Quando si cura un bambino con la psoriasi, è necessario prima di tutto educare sia lui che i suoi genitori sulla natura della patologia. Bisogna esplicitare che la psoriasi è una malattia cronica, senza possibilità di guarigione permanente e che lo scopo del trattamento è di tenere la patologia sotto controllo, prolungando il più possibile il periodo di remissione. Il trattamento così comprende, in prima istanza, le informazione date ai familiari sulla natura della dermatosi e sugli eventuali effetti avversi dei farmaci impiegati. Le opzioni farmacologiche sono influenzate sia dalla gravità delle manifestazioni cutanee sia dal possibile coinvolgimento articolare. Terapie topiche, come corticosteroidi, cheratolitici e derivati della vitamina D, sono di scelta nelle fasi iniziali; invece, le terapie sistemiche si preferiscono in caso di coinvolgimento più diffuso con o senza interessamento artro-scheletrico . Tuttavia bisogna specificare che non esiste un approccio terapeutico standard e risulta necessaria una personalizzazione del trattamento, anche perché la gran parte dei farmaci sistemici a disposizione per la psoriasi pediatrica è utilizzato in maniera off-label. Questo è il caso del metotressato, il cui uso in età pediatrica è mutuato e supportato dal suo impiego in pazienti pediatrici con artrite idiopatica giovanile o neoplasie, acitretina, il cui utilizzo è mutuato e supportato dal suo impiego in pazienti pediatrici con ittiosi e altri disturbi della cheratinizzazione, e della ciclosporina, il cui utilizzo è mutuato e supportato dal suo impiego in pazienti pediatrici con trapianto di rene. Diverso il caso della fototerapia nb-UVB, una modalità di trattamento efficace e, oggi, preferito rispetto alla tradizionale fototerapia con UVB a banda larga, che però presenta problemi di tipo logistico-organizzativi per il suo utilizzo in età pediatrica. L’unico farmaco sistemico ad oggi approvato per il trattamento della psoriasi in età pediatrica, in particolare a partire dai 6 anni di età, è un farmaco biologico, l’etanercept che è una proteina di fusione che agisce bloccando una citochina come il TNF-alpha che svolge un ruolo chiave nella patogenesi della psoriasi. A breve altri farmaci biologici come l’adalimumab, un altro anti-TNF-alpha, e l’ustekinumab, un anticorpo monoclonale contro la subunità 40 dell’interleuchina 12 e 23, saranno approvati e rimborsabili per il trattamento della psoriasi pediatrica.

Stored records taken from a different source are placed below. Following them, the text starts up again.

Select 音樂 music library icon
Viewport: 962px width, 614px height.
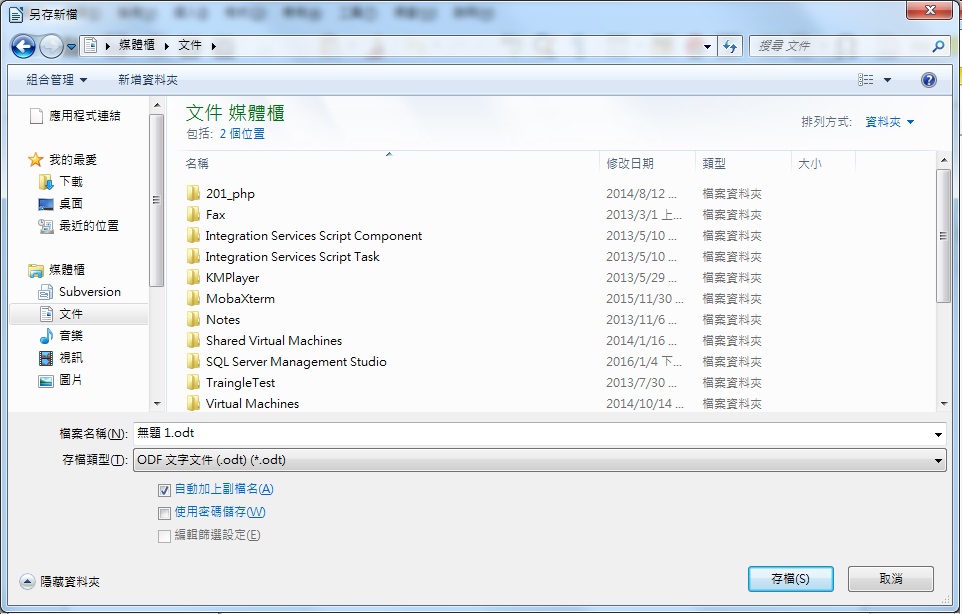click(x=45, y=336)
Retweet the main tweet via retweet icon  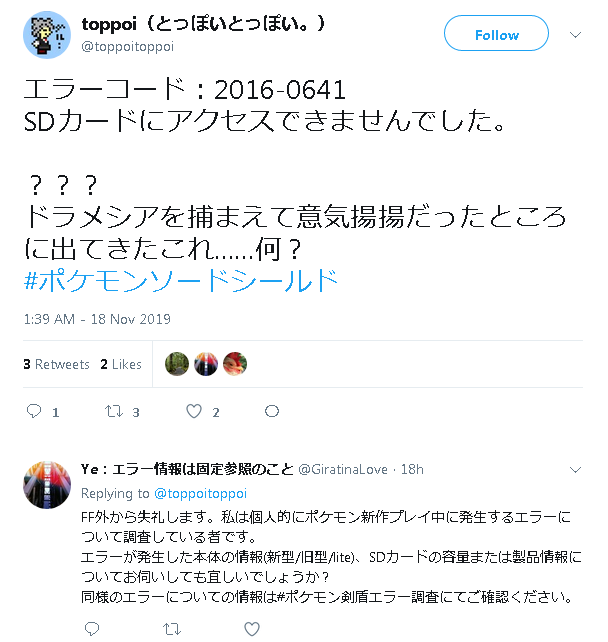click(x=113, y=411)
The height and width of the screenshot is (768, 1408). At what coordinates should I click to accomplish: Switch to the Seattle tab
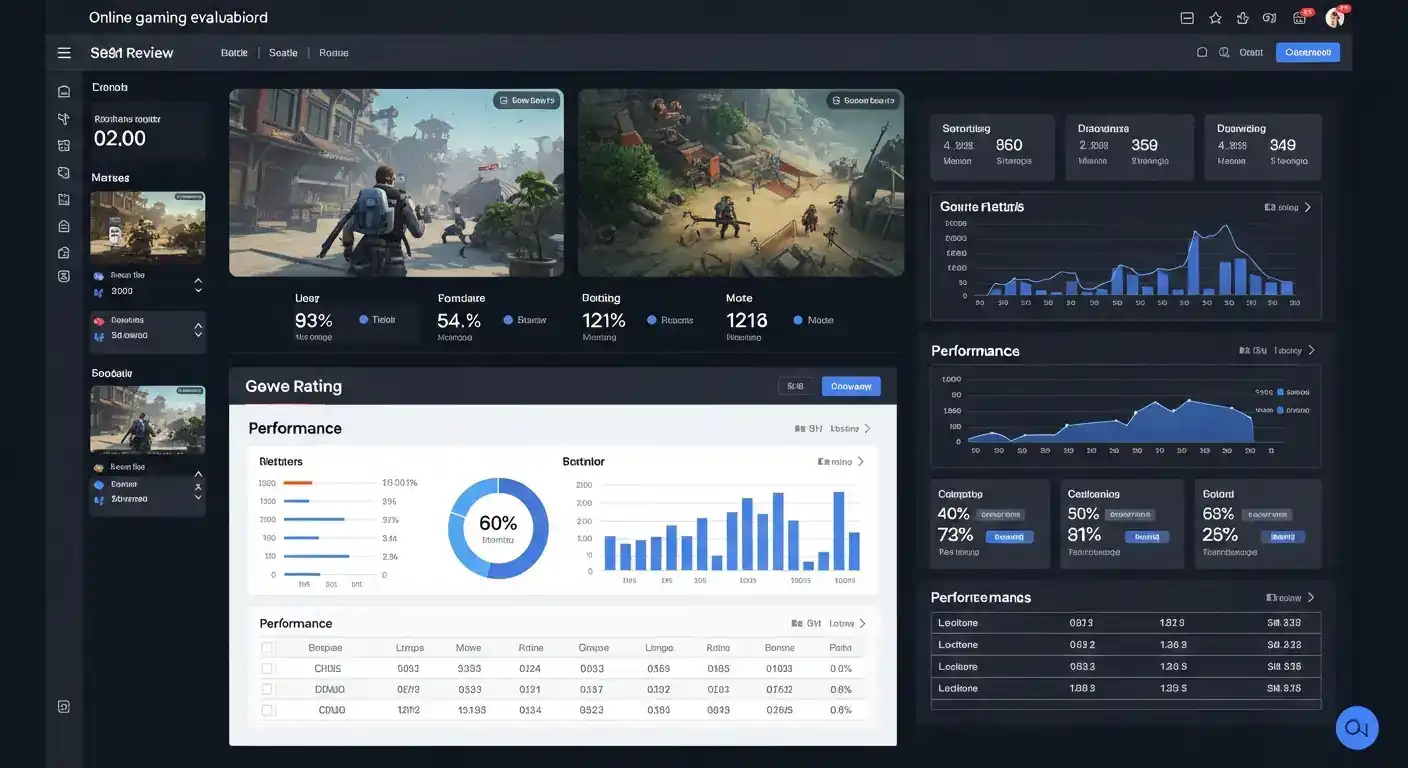click(x=283, y=51)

In ogni caso, la scelta tra terapie topiche e sistemiche dipende dall’estensione, dalla gravità e dalle condizioni generali del paziente. Benefici e rischi delle terapie sistemiche devono essere attentamente valutati per ciascun paziente.
In conclusione, la psoriasi pediatrica rappresenta un argomento di grande attualità in virtù dell’aumento della sua frequenza, possibilità di associazione a comorbidità, nonché mancanza di linee guida ufficiali che ne possano regolamentare il suo trattamento, che ad oggi, presenta spesso difficoltà non facilmente risolvibili anche da parte di clinici esperti.